The Viking legends say that at the end of time the heroic gods battle the assembled forces of evil, lose, and the fire giant Surtur destroys the world. Simonson’s imagined a story that takes place after the great final battle, but before the burning of the earth. In Ragnarök years have passed since the defeat of the gods. Then a mysterious figure hires a family of black elf assassins to kill a dead god. Things go wrong, and that god, a very familiar god who wields an unstoppable warhammer, instead awakens. Alone in a world ruled by his enemies, the zombie-like god that once was Thor seeks divine vengeance.
Difficult, in talking about this book, not to talk about Simonson’s stunning work in the 1980s on Marvel Comics’ version of Thor, one of the greatest post–Jack Kirby runs on any book in Marvel’s history. After having drawn some issues of the book a few years previously, he took over as both writer and artist with issue 337 and began a long-ranging story that finally ended in issue 382 (he’d given up art duties a bit more than a year before). Simonson brought a new awareness of myth to the book, and a striking design sense grounded in Norse culture as interpreted through a Kirbyesque lens. He also brought a powerful grasp of comics craft and storytelling technique.
A fan-favorite artist of the 1970s, having risen to prominence at DC as the artist on the Manhunter serial written by Archie Goodwin, Simonson always had a strong sense of page and panel design. That lent itself not just to bravura displays of technique, but to powerful storytelling — and in Ragnarök too you can still see the tight narrative, the depth of character revealed through action, the ability to imply much in an image or phrase or the way image and phrase play off each other. You can see the dynamic compositions, too. Put another way: you can see the collected lessons of a career in comics at work in Ragnarök.
And yet the book feels new. Yes, Simonson’s got experience working with these myths, and perhaps (so far) it’s tempting to imagine this series as a distant sequel to his Marvel run. But the tone is different. Gloomier, perhaps, which is appropriate for a story that takes place after the twilight of the Gods. Then again, even in his Marvel work Simonson’s writing played with the doom promised by Norse legends. He knew that heroism was impossible without real consequences. He wrote deeply moving stories about last stands and aged warriors. Tonally, Ragnarök feels a little like an expansion of his storyline about Eilif, the Last Viking (The Mighty Thor 342 and 343). The sense of loss is similar, and the sense of passing time balanced with immortal legendry.

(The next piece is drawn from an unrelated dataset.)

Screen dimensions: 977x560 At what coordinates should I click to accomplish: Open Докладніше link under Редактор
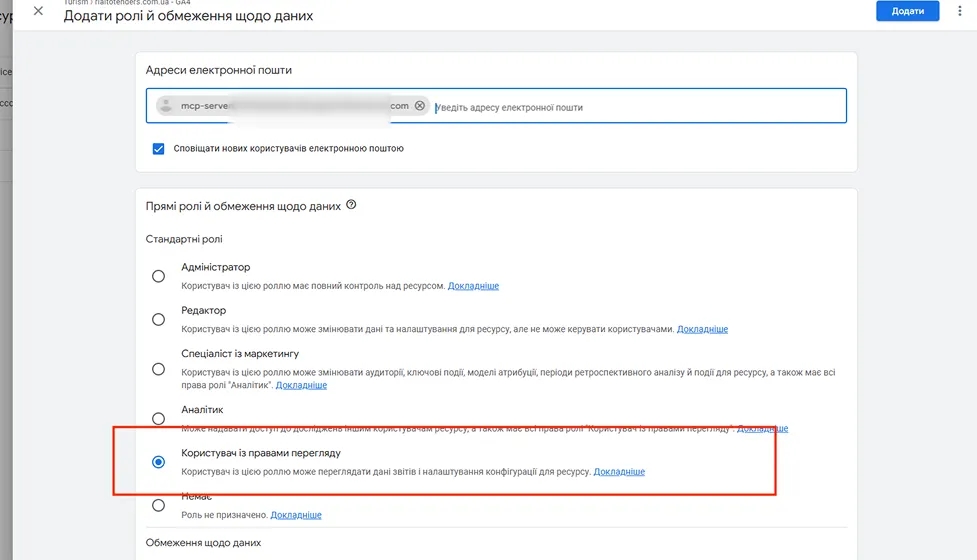point(702,329)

What remains? What passes away? How to mourn what is lost, and how to celebrate a fit ending?
(Perhaps also worth mentioning another point about the 80s Thor run: Simonson did a piece of artwork for Marvel’s promotional book Marvel Age that teased an upcoming storyline called “The Saga of the Vengeance of Thor,” in which Asgard lost a war to the evil giants, leaving only Thor and a few allies to fight back. Simonson didn’t end up telling that story before leaving the book. In a sense, he’s finally getting around to telling a similar story now.)

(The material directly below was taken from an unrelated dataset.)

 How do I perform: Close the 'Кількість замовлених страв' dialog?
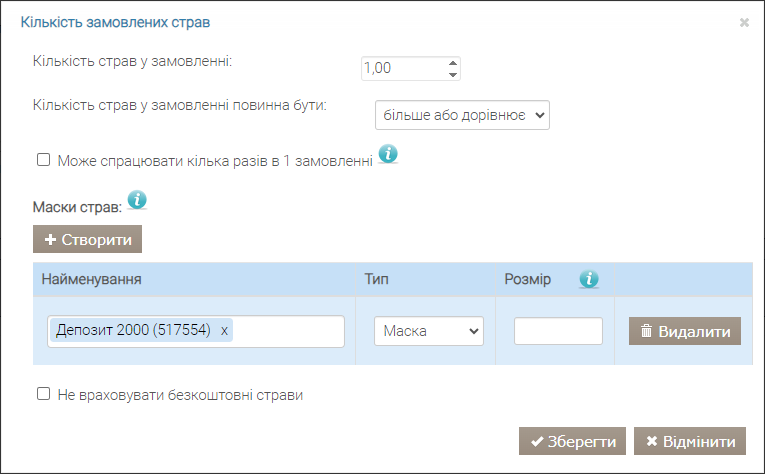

At the same time, while there are passages in Ragnarök that are elegaic it doesn’t read to me as nostalgic. There’s no yearning for the past. What’s happened has happened. The characters still living are dealing with the world as it is, and still find reasons to look forward to the future. There’s still good, even after evil wins. There may even be reason for hope.
Given the set-up of the world — the Gods are dead! Evil has won! — you might expect this to be either what super-hero fans used to call “grim’n’gritty,” or what fantasy fans today call “grimdark.” But it’s neither. The scale’s too grand for the first, the epic too much a part of the tale. And there’s a sense of joy to the book, however subliminal, that doesn’t fit with the second. It’s a subtextual joy, if you like, but it’s there. The characters have a zest for living and fighting. It is, in a sense, a reproof to much grimdark writing: particularly in the elven assassins, Simonson’s writing characters who’ve lived through the worst but consciously or unconsciously refuse to let it define them. People who refuse to let “the worst” limit the choices they make for their future and their children’s future. Bad things happen, sacrifices and self-sacrifice must be made, but life and ideals persist.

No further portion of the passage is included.